RIP AJAM

Death is sad. For somebody of my vintage I’ve lost a number of family and friends over the years. When a peer goes it’s particularly unsettling because we are facing our own mortality. Death is part of life. Moving from the morbid to the sublime: the end is a necessary part of life and for our growth as people and as a society. And then there are things that cease that represent the stopping point of an era or an experiment. We are all experiencing such a loss now.


Al Jazeera America shut down on Tuesday, April 12, 2016. It lived for just under 3 years, having gone live on August 20, 2013. It leaves a big gaping hole in quality the media environment. Well, the hole might not be as big as I’d like it to have been.

The channel attracted some 10,000 viewers per hour at its low point and a high of less than 100,000 while Fox, CNN, MSNBC draw in the millions and the major networks the tens of millions. Carriage issues (having the channel on a cable provider) were part of that lower viewrship, amongst other issues as to why the channel shut down. CNN Money reported on the problems that were threefold: it was a risky proposition to launch an all news channel from scratch; they bet on a cable model that excluded an online//streaming which would have driven viewership of the content. Most importantly, though, they bled money.

Qatar bought Current TV for $500 million and Al Gore reportedly made $100 million. Qatar then poured in hundreds of millions more. The launch of the network was impressive – building an entire infrastructure for a network in 7 months and hiring hundreds of people. The oil rich nation said ratings were not their priority and put a break-even goal in their business plan for 2023 or 2024.

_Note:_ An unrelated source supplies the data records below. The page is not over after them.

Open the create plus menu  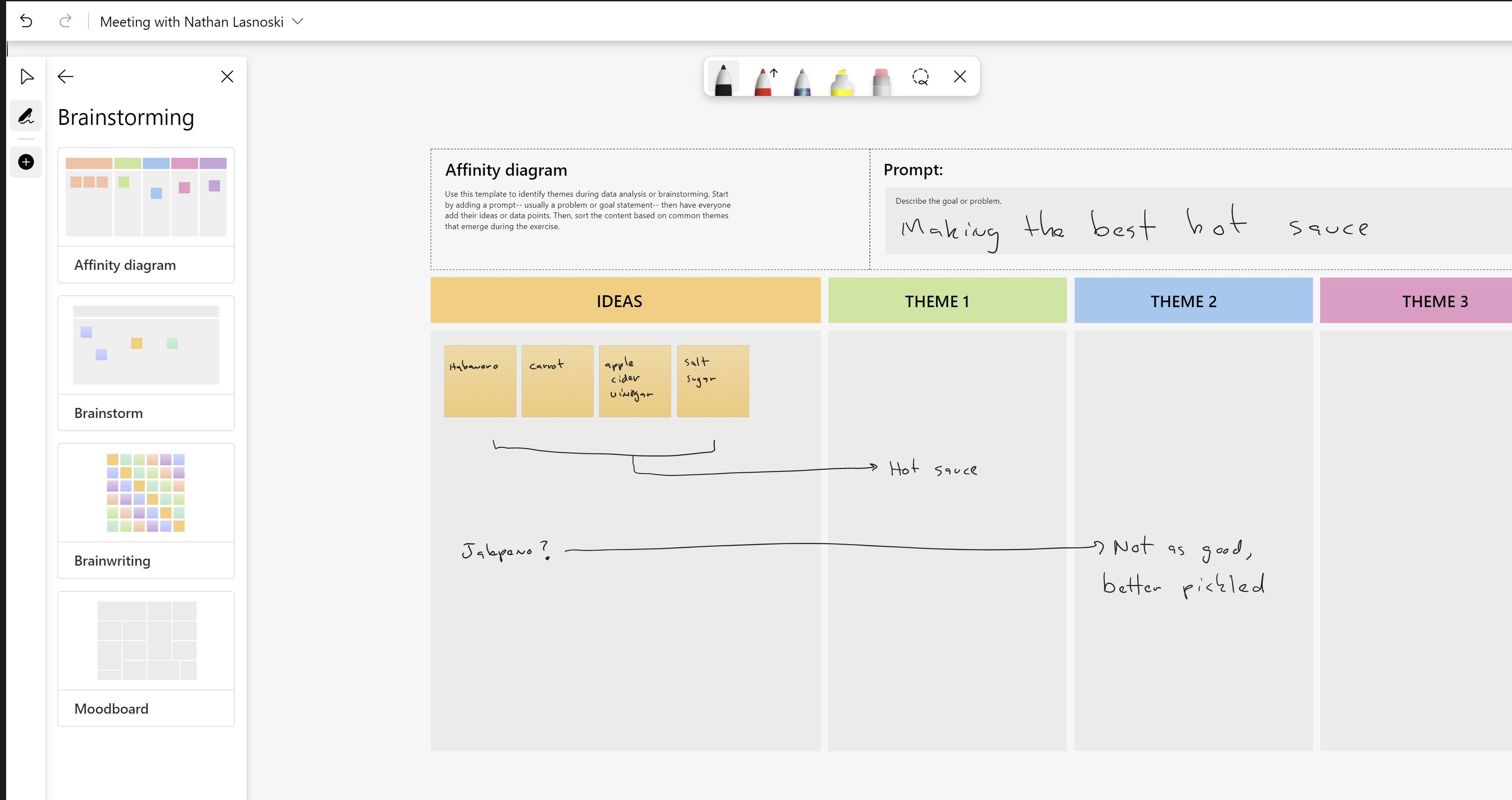(26, 162)
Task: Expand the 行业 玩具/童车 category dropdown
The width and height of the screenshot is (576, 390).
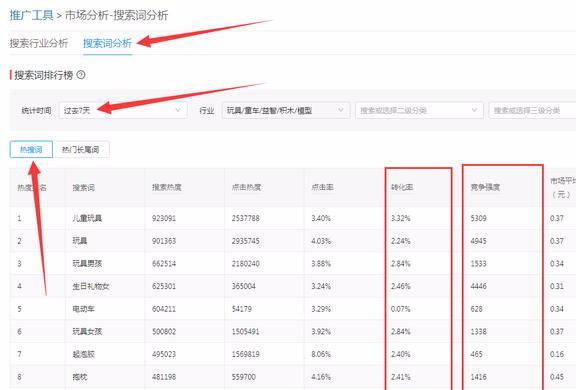Action: [285, 110]
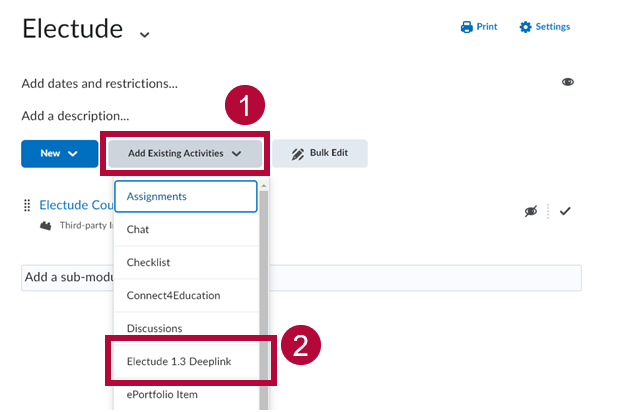This screenshot has width=628, height=412.
Task: Choose Checklist from the dropdown list
Action: point(186,262)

The price of oil plummeted from $110 a barrel to under $40 a barrel. That’s a nearly 2/3rd drop in what generated all of the money for the venture, so bye-bye cash flow for the emerging network. As quickly as it started up it was shut down in a matter of months. Mothballed. Not even sold for parts. On my cable system it’s literally disappeared. Channel 107 is no more.

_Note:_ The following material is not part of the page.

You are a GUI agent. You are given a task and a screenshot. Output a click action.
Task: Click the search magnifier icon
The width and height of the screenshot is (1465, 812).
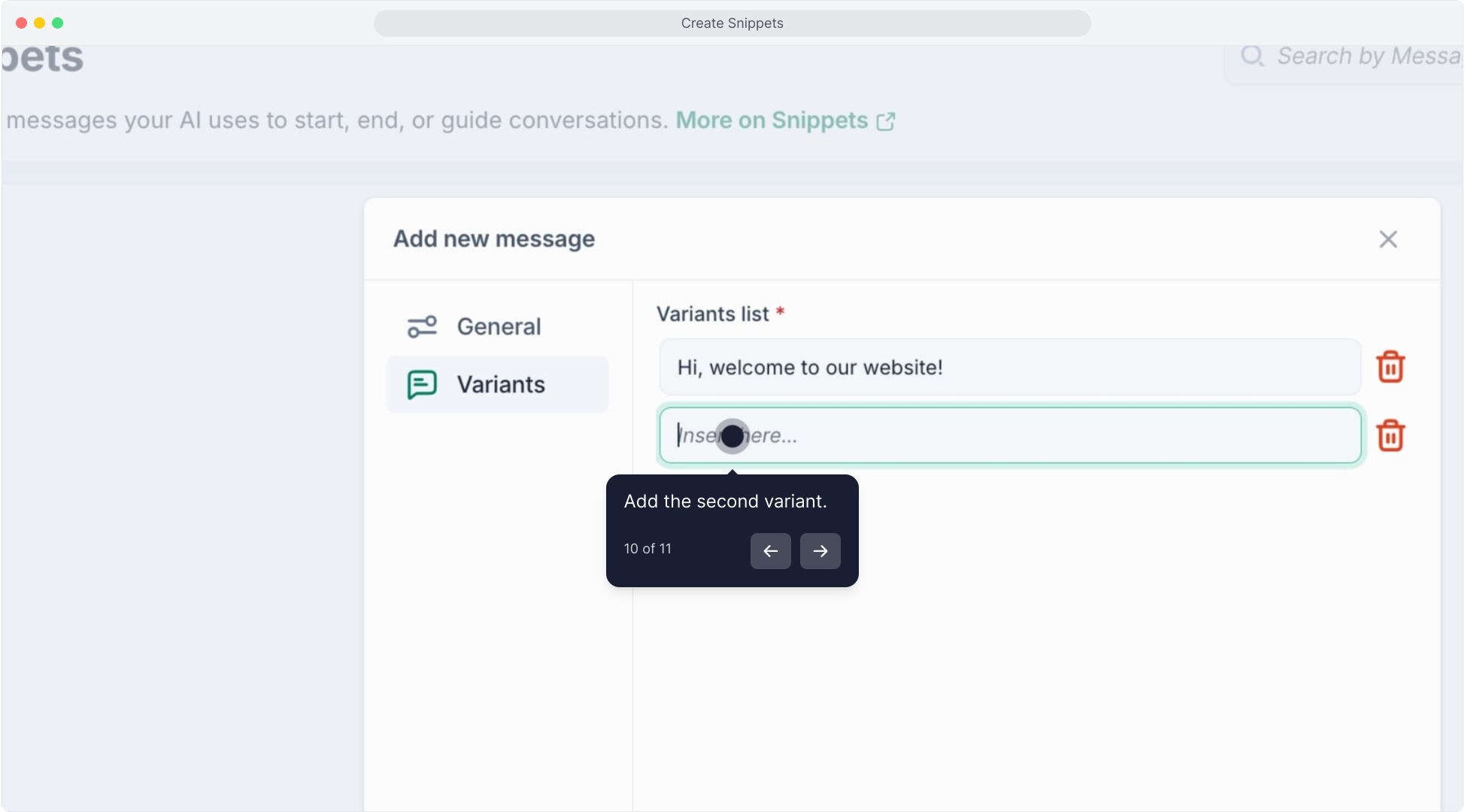pos(1252,56)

I enjoyed AJAM – the quality of the news was top notch. Several times I’d watch the flagship AJAM newscast and then watch a CNN newscast or another one – and only a handful of stories would replicate. It was real coverage of real issues that was done really well and was balanced. The finance program by Ali Velshi was a harbinger of CNN’s heyday. The hyperventilating style of Wolf Blitzer and the rest of the cable anchors who bloviate between commercials was nowhere to be found. It made it boring sometimes sure, but never bad.

It was a strategic mistake to spend that kind of money and agree not to ‘compete’ by streaming their product. Cable providers demand that out of fear that they’re losing customers. Others are able to stream and broadcast, AJAM should have too. With such a small base viewership it sunk the network. Too many times I’d watch a fascinating story or bit that I wanted to share with others who might not have immediate access to the network via a television.

I think their other mistake was keeping the Al Jazeera name. I understand branding. I know that they have spent huge sums of money building that global brand and it has value from a news gathering perspective inside of the overall company as well as to the business itself. What they never understood was that the brand value in the U.S. was not just unknown – it actually carried negative weight. Al Qaeda and Al Jazeera just sound too much alike. We can joke about the stupidity of the viewing public --- but with so many other choices, why tie yourself down from the get go? Few Americans know that a woman was running the network or that some of the finest journalists working today were hired there. The network won a slew of awards including two Peabody Awards and 16 National Headliner awards amongst many others.

I often bemoan the state of media in this blog. AJAM was a stunning example of what could be done right most of the time. They will be missed. Rest in Peace.